**** Data to examine

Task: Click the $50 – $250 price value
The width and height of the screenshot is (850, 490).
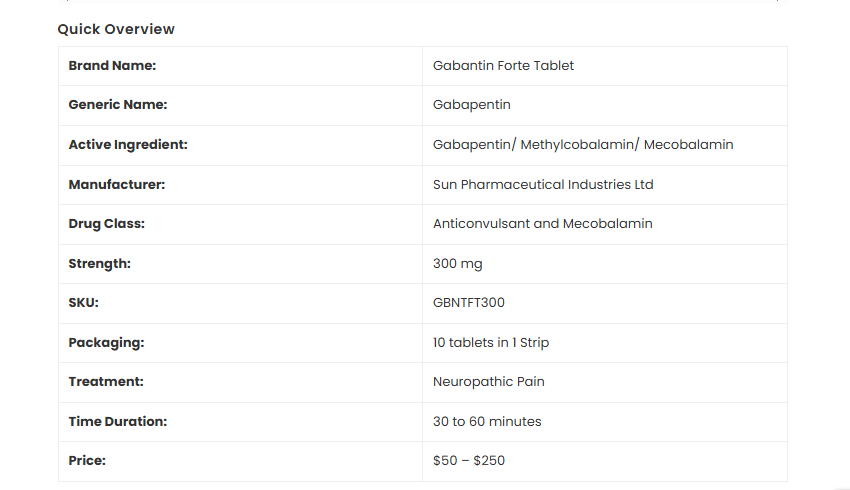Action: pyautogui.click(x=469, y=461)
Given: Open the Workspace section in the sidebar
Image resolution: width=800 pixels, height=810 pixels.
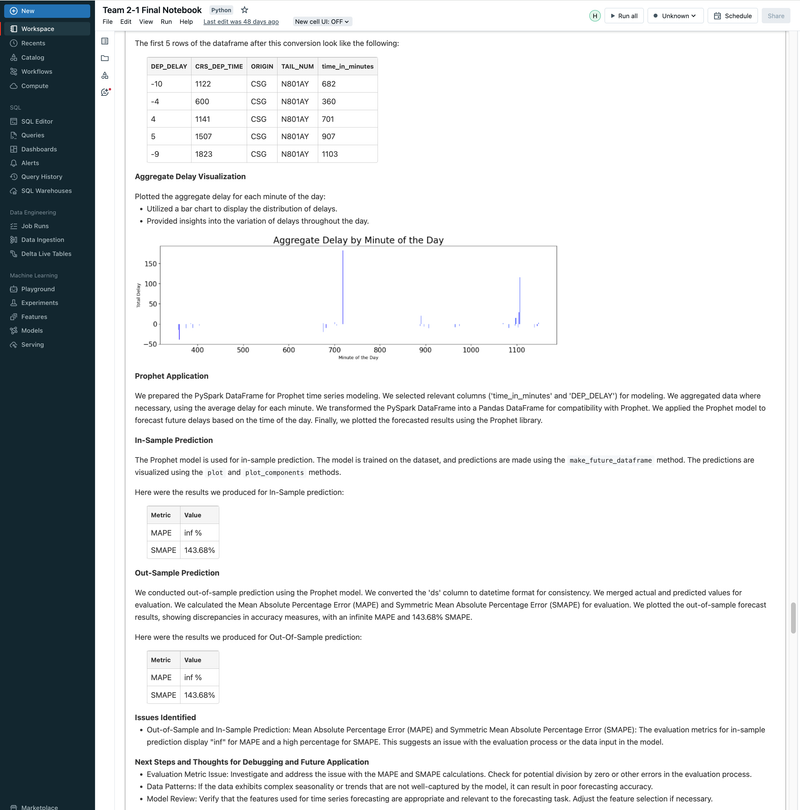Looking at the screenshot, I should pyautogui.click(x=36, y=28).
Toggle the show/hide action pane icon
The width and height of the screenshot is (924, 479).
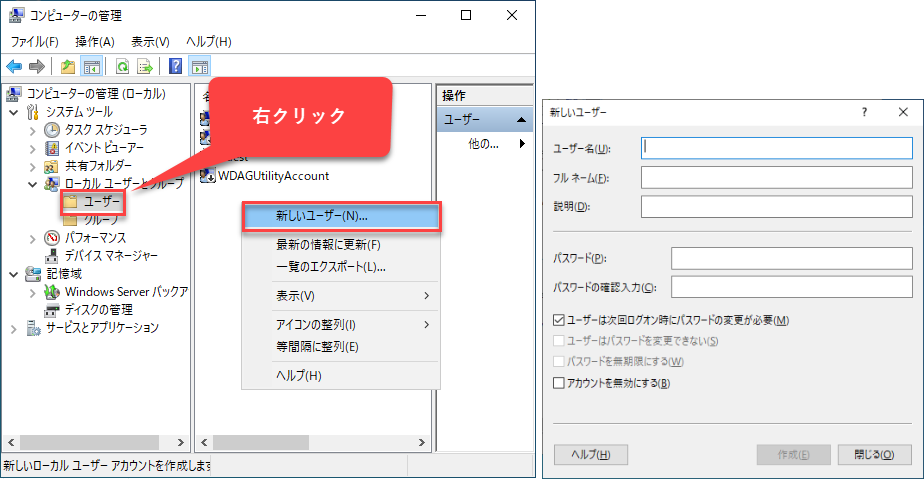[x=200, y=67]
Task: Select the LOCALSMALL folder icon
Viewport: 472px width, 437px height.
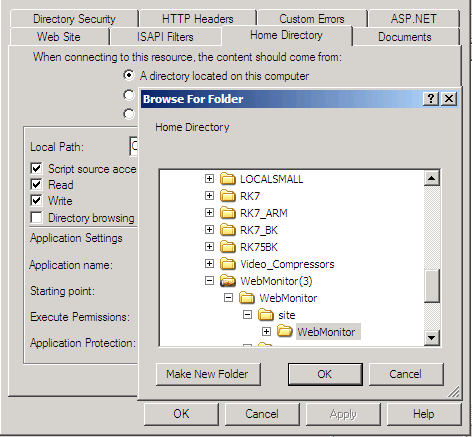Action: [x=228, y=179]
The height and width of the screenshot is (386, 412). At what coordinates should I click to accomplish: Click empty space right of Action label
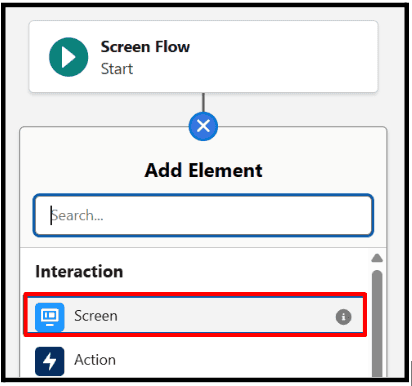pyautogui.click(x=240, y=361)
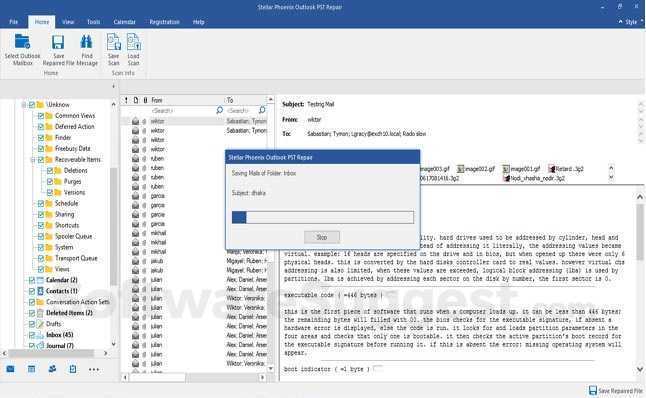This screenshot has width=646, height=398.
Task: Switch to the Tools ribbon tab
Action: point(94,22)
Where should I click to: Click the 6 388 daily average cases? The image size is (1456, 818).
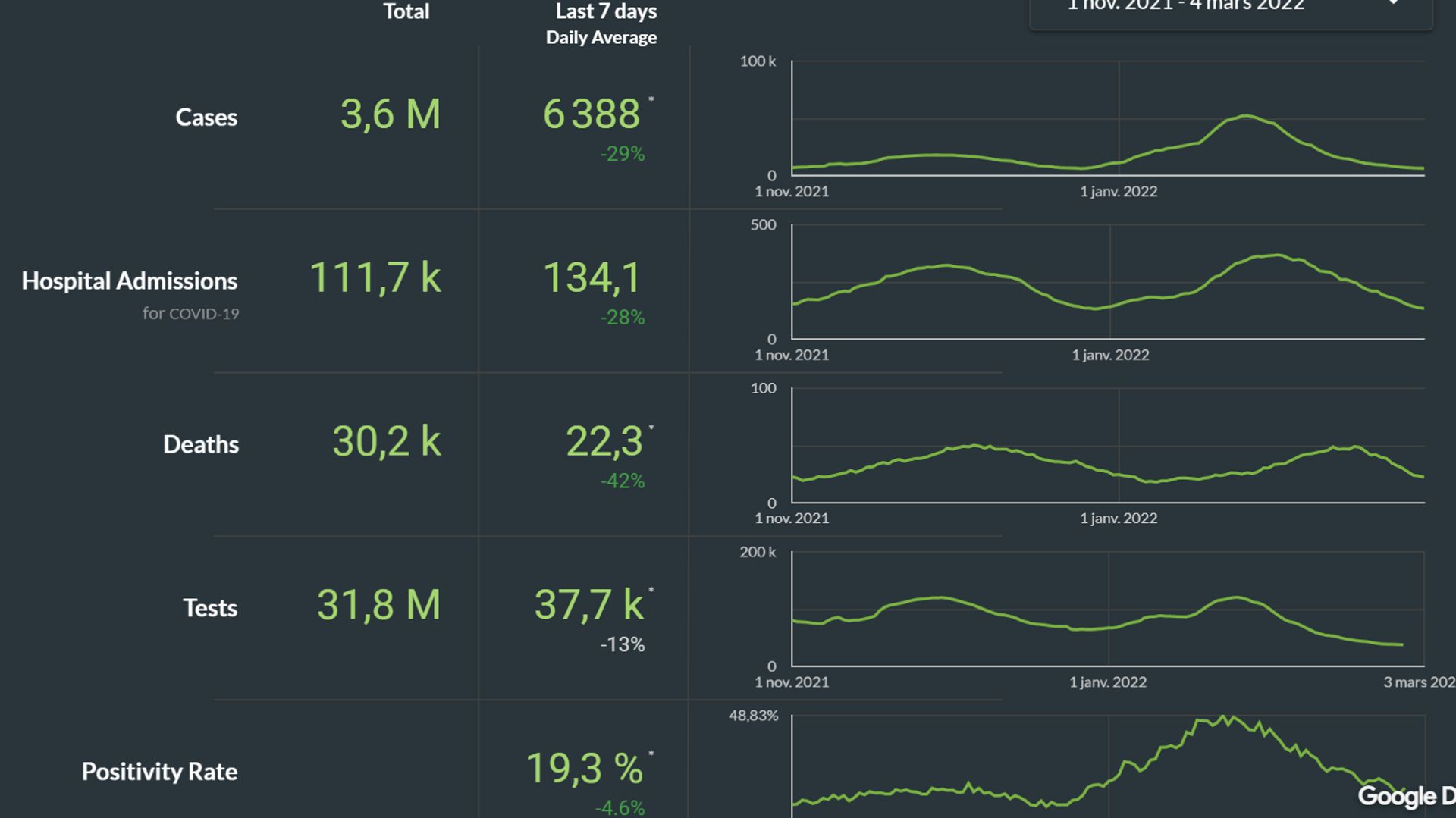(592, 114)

********
**** Data to examine

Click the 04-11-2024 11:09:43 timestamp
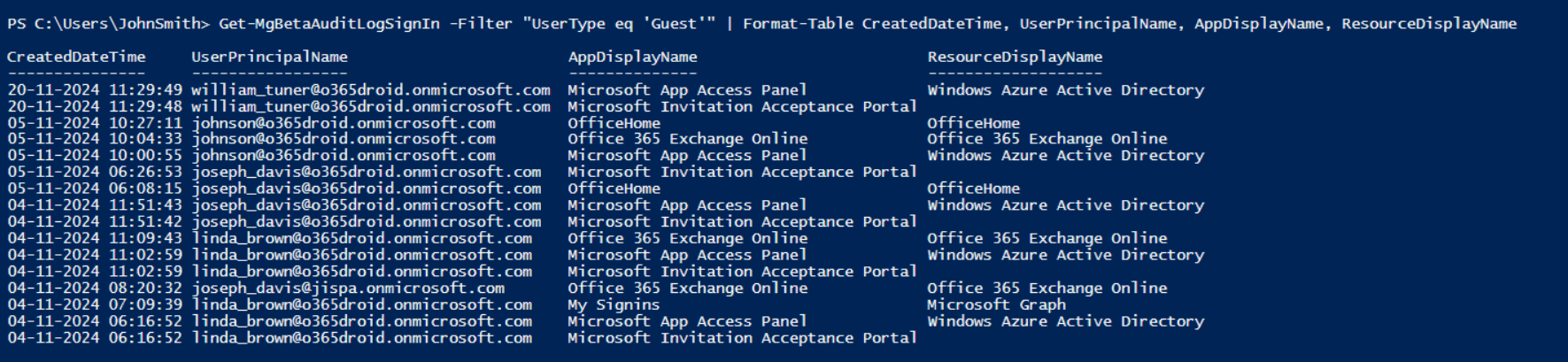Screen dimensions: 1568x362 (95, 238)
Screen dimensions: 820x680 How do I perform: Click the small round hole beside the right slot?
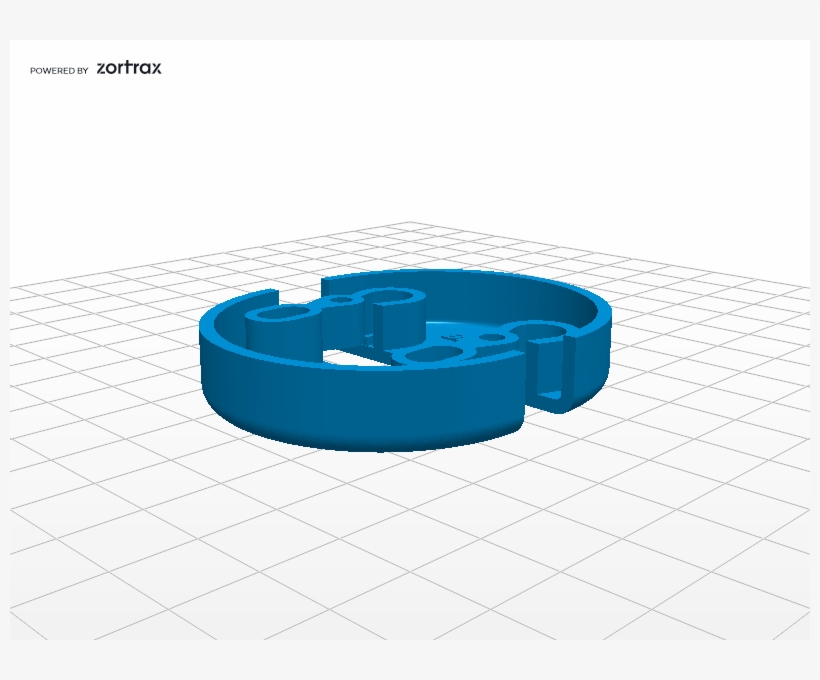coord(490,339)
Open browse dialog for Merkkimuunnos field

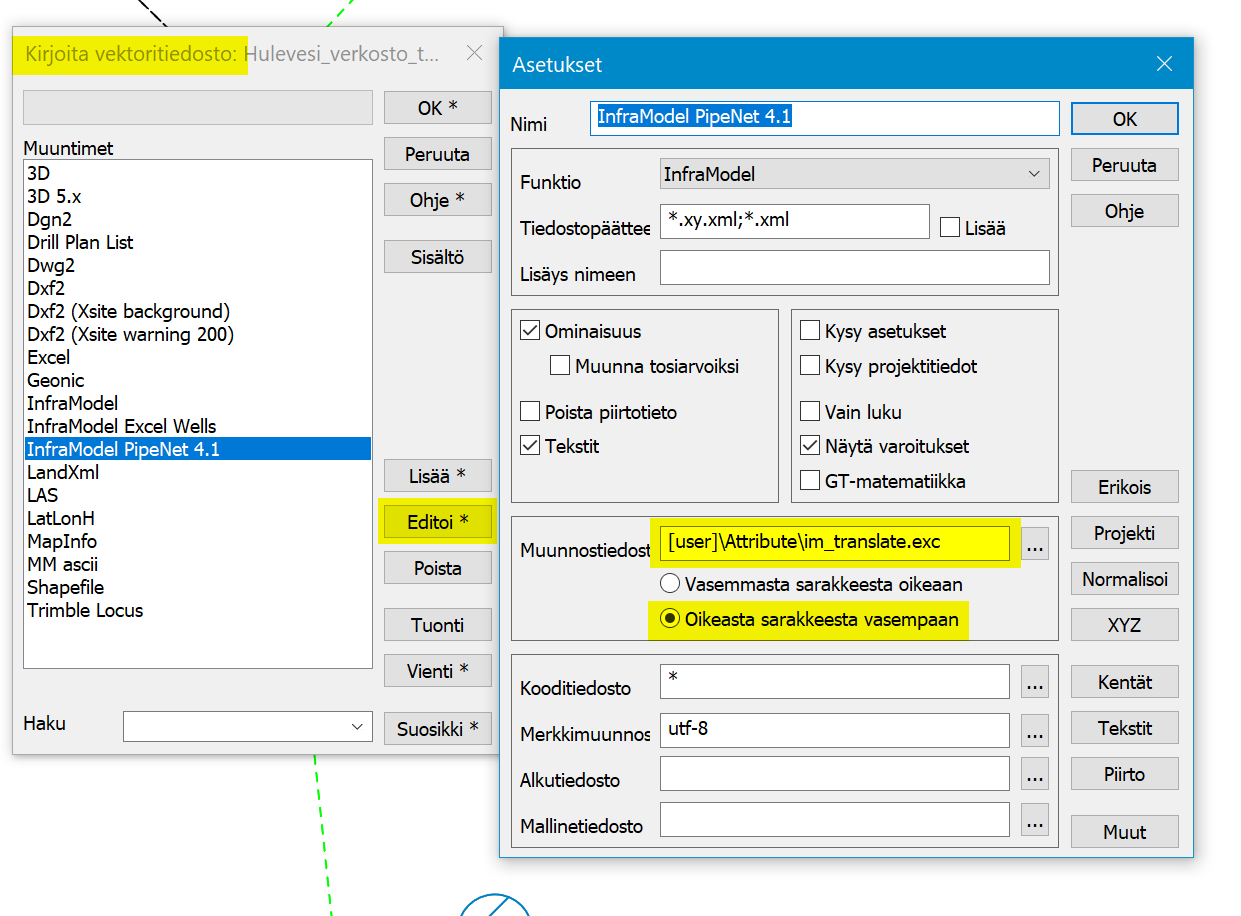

********

• What is expected:
Look through the material above. Transcribe exactly the lines between the ones with "Task: Click the $50 – $250 price value" and "Given: Open the", inclusive, and keep pictures out.

• Response box:
Task: Click the $50 – $250 price value
The width and height of the screenshot is (850, 490).
Action: pyautogui.click(x=469, y=461)
Given: Open the Workspace section in the sidebar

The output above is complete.